Breaking a Labor Day 4-day box-office record is not exactly something to brag about considering the top five films in order are Transporter 2 ($20.1 mil.), Jeepers Creepers 2 ($18.3 mil.), Jeepers Creepers ($15.8 mil.), Crank ($12.8 mil.) and The Wicker Man ($11.7 mil.). Not exactly stiff competition, but Rob Zombie’s new remake of the classic horror Halloween, which hit theaters this weekend two months ahead of the actual holiday it is named for swooped in to claim the all-time record with $26.5 million in its first three days already surpassing Transporter 2 by $7.4 million. Tracking has the fright flick expected to come in somewhere around $33 million for the four-day holiday weekend, which would be about $8 million more than our Box-Office Oracle predicted.
One race that isn’t quite over yet and I am sure the Oracle has his eye on it is the #2 slot in which he had newcomer Balls of Fury edging out Superbad, but currently the three week old teen comedy is beating out the shitty ping pong “comedy” by only $0.6 million, an edge that could easily be lost over the next day.
The only other new flick to crack the top ten is Fox’s Death Sentence coming in at #8, a film that I thought looked decent, but all hope was lost as I learned it would only be screened at 9 PM the night before it opened (no chance of good work when that is the case).
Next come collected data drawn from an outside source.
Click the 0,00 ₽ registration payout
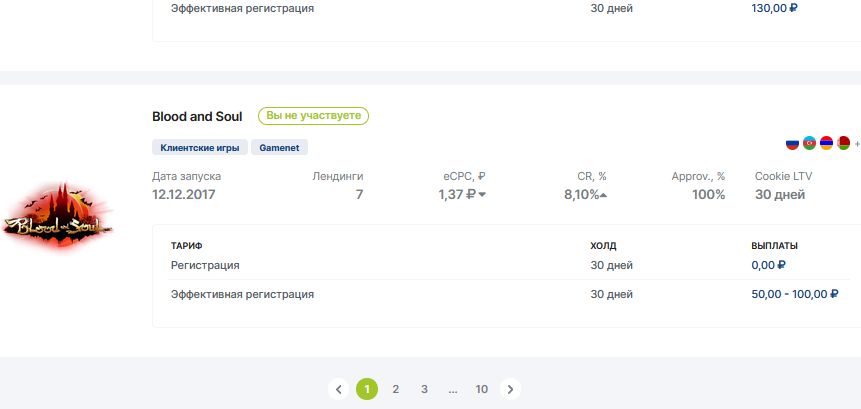 click(x=768, y=265)
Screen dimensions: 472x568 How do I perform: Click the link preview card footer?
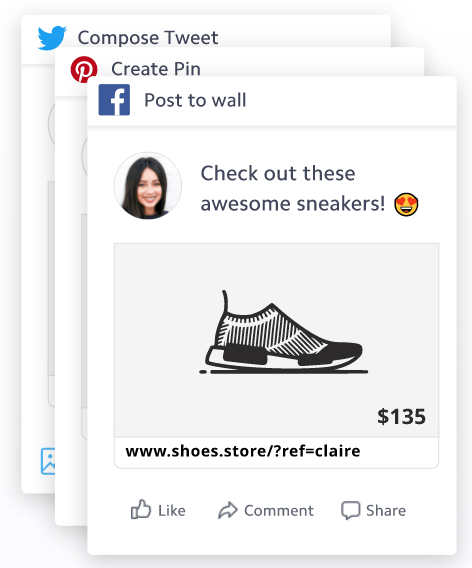tap(276, 452)
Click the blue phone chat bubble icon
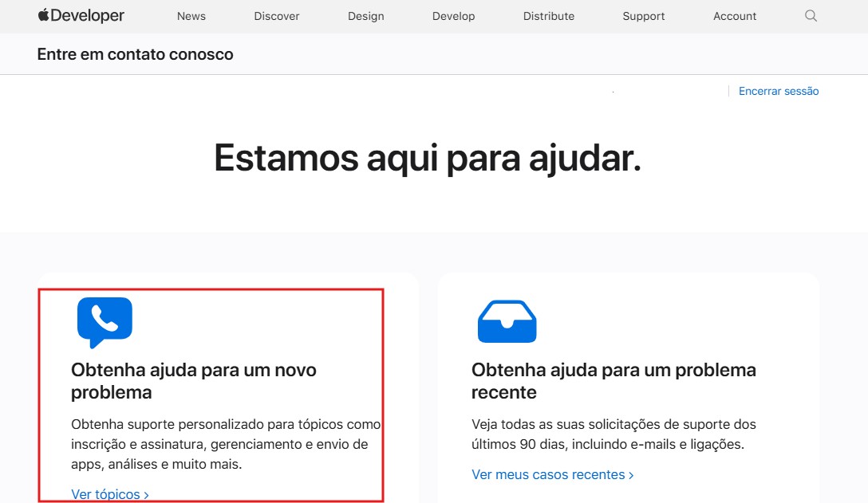868x503 pixels. (x=105, y=322)
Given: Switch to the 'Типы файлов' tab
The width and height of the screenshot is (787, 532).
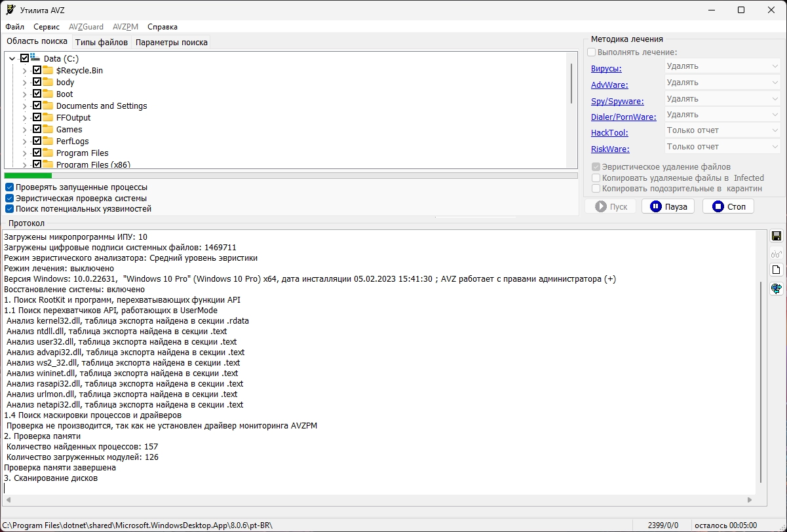Looking at the screenshot, I should (102, 42).
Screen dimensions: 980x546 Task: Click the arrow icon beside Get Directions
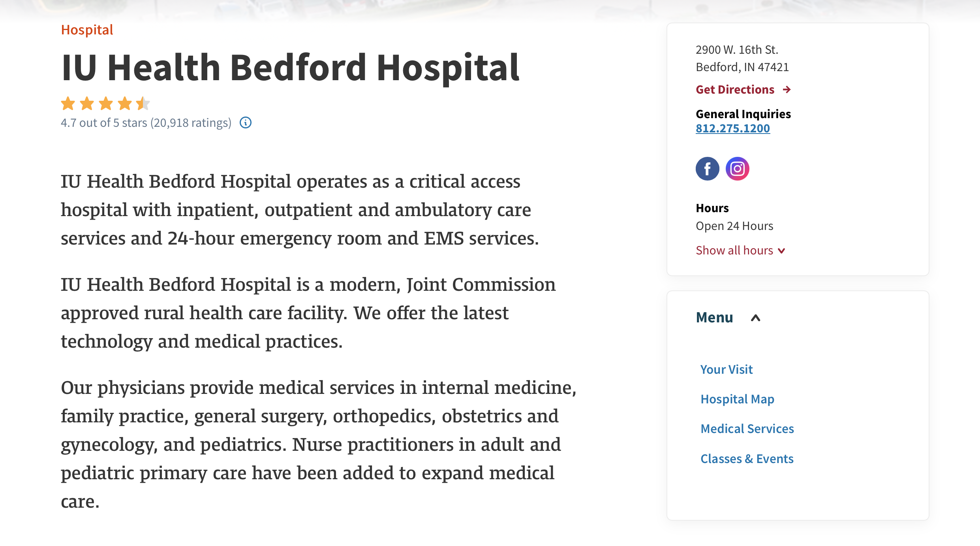point(787,90)
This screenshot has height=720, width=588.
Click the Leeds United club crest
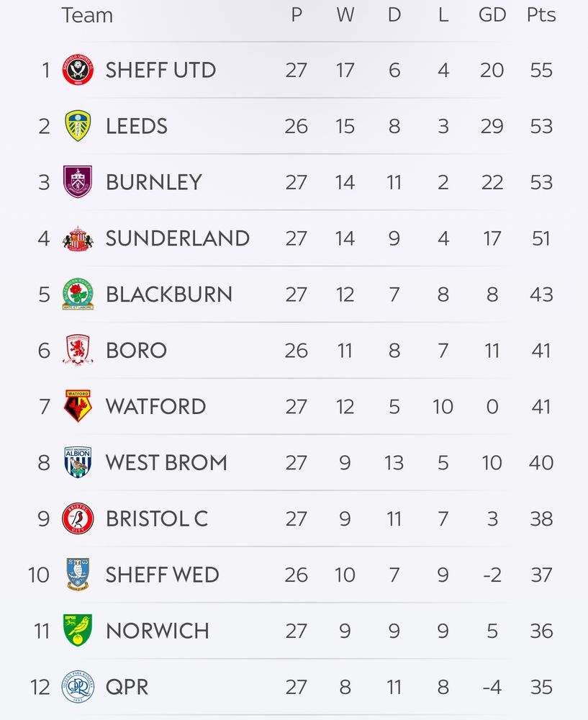[x=78, y=126]
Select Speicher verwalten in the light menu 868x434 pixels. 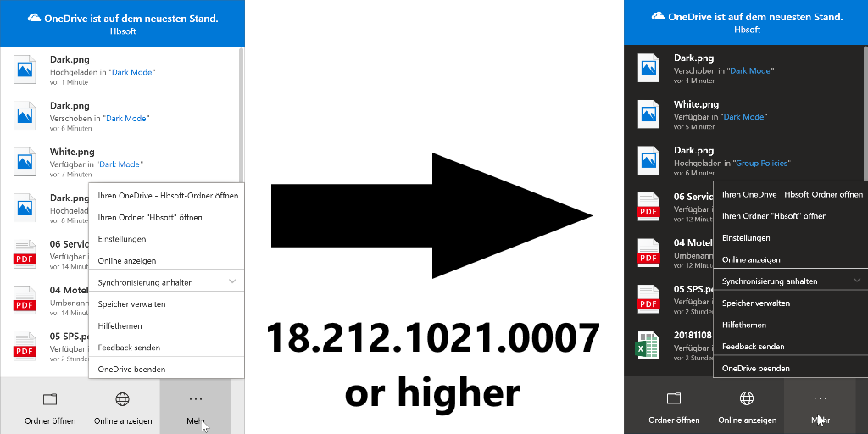pyautogui.click(x=131, y=303)
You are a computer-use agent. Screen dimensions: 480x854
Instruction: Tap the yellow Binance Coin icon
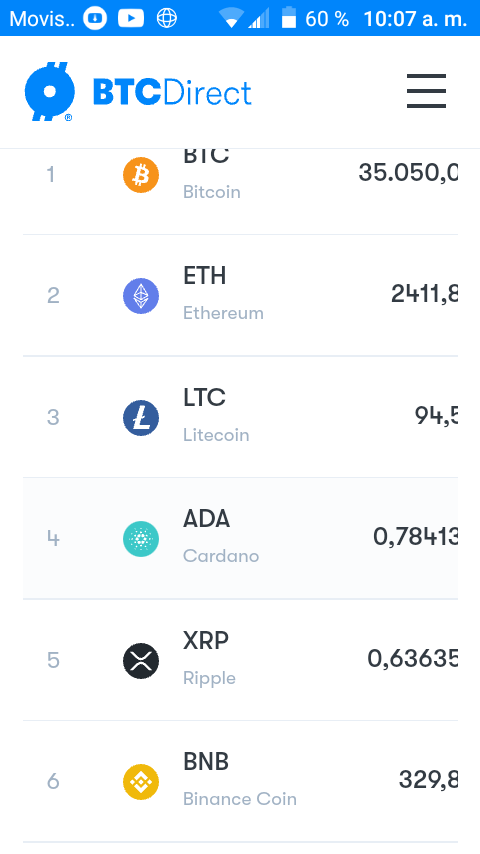tap(141, 782)
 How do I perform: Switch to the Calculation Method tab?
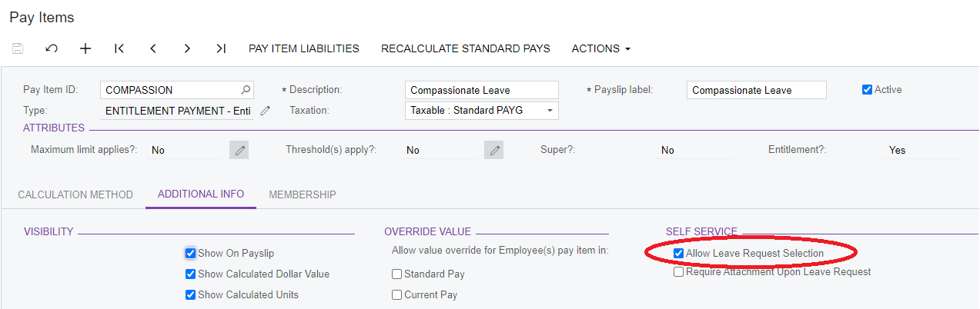click(75, 194)
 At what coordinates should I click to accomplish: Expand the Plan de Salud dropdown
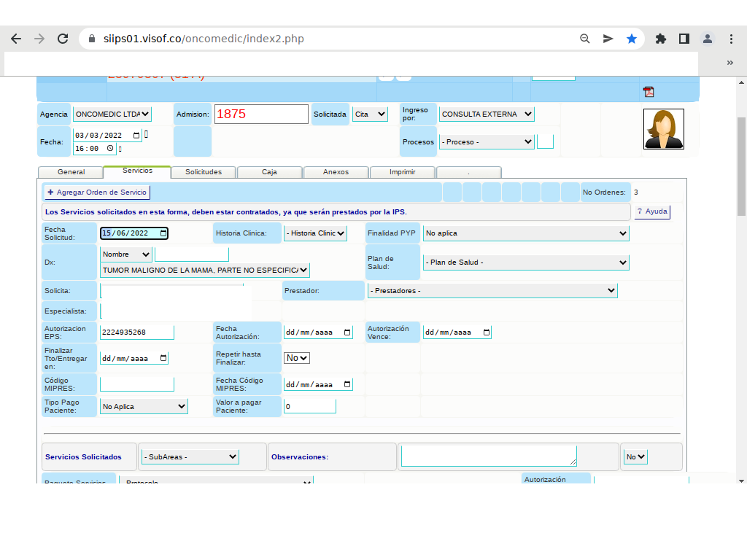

The Kevin Bacon starrer directed by Saw co-writer/director James Wan opened to a three-day cummulative of $4.1 million and you can’t really expect much more than maybe another $1 million on Monday.
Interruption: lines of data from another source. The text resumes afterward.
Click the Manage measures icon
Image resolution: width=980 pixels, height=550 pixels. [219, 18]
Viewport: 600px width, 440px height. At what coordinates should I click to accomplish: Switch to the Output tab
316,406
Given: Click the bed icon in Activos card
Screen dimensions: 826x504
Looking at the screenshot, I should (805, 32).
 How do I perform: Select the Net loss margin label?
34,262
The Bourne Ultimatum held strong at #3 over the first three days and is sure to crack the $200 million mark by the end of Monday as it’s three-day total of $10.1 million has it sitting at $199,603,000 domestically. How can they not give us a fourth one after this kind of success?
Rounding out the top five was Rush Hour 3 as it managed an additional $8.5 in its fourth weekend bringing it’s overall total to $120 million.